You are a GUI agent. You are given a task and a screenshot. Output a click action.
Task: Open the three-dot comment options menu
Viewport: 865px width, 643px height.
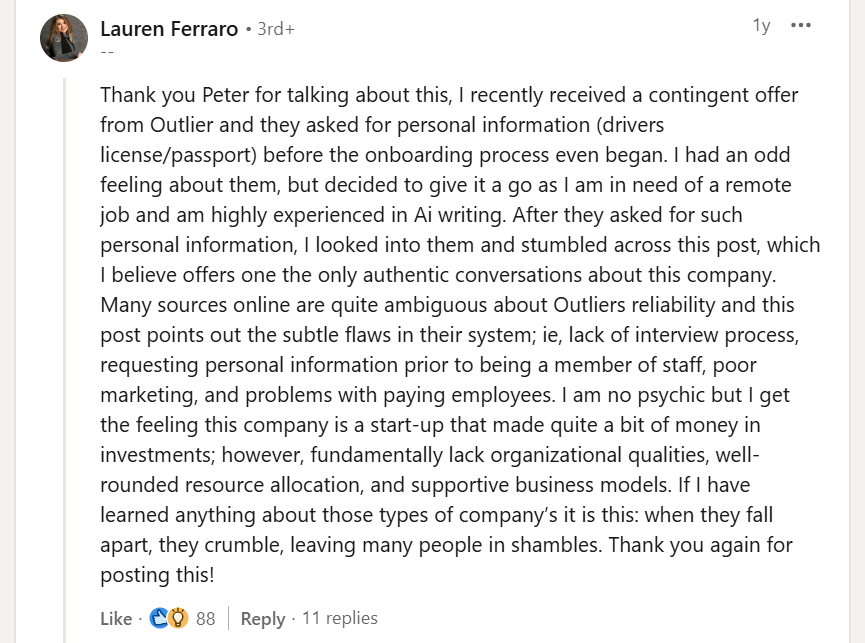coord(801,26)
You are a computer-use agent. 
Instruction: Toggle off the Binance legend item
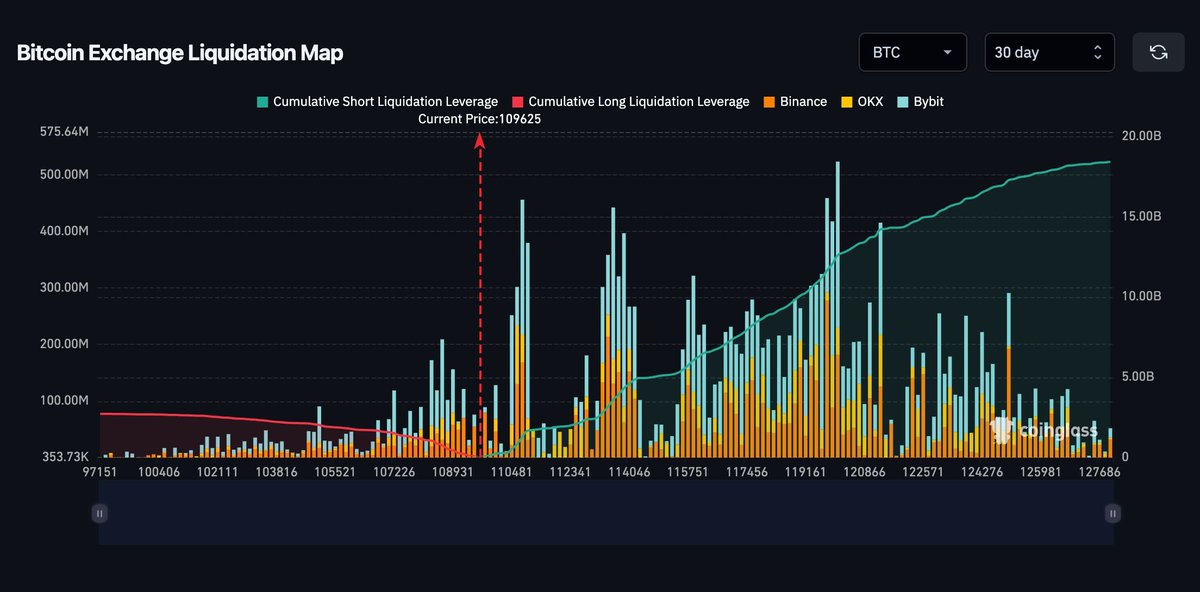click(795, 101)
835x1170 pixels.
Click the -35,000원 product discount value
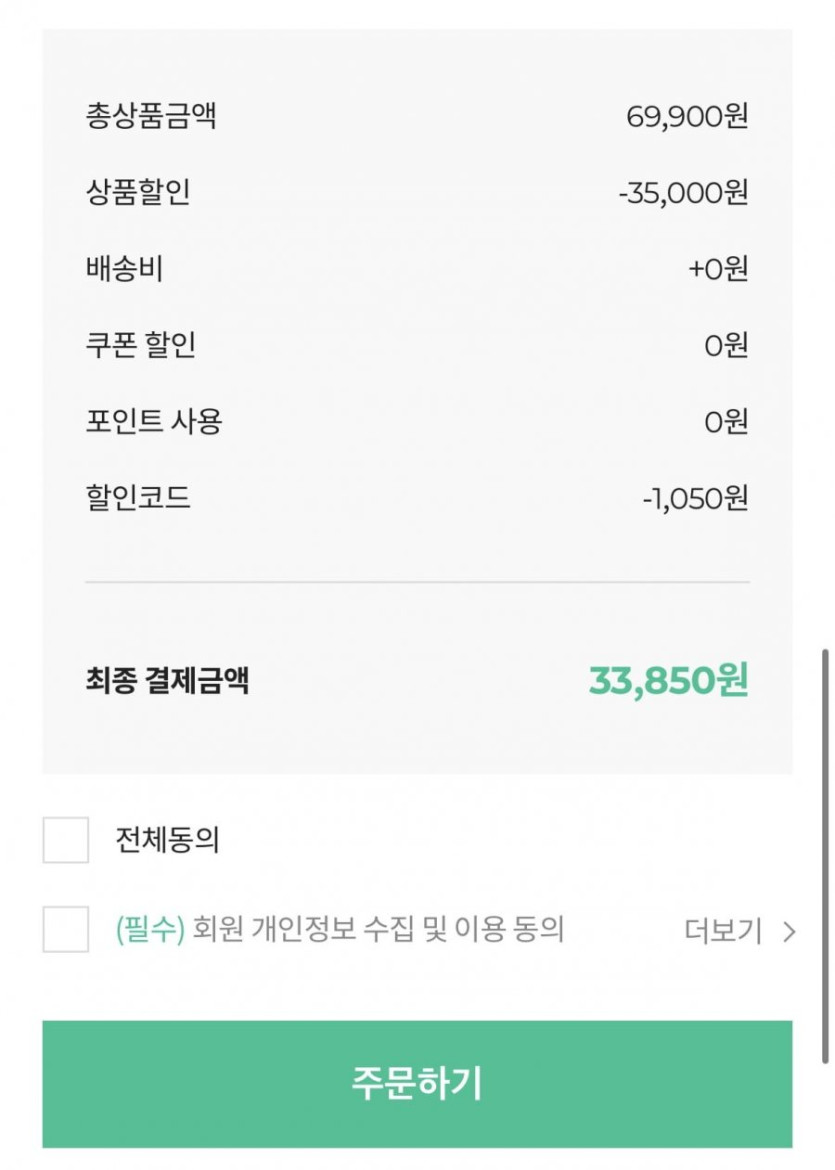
++++++++++++++++++++
Please transcribe exactly the lines from the one that contains "Viewport: 865px width, 643px height." through the closing line of the entries, with no pictures.

Viewport: 865px width, 643px height.
coord(801,26)
You are a computer-use agent. 
Instruction: Toggle off the Binance legend item
click(795, 101)
835x1170 pixels.
Click the -35,000원 product discount value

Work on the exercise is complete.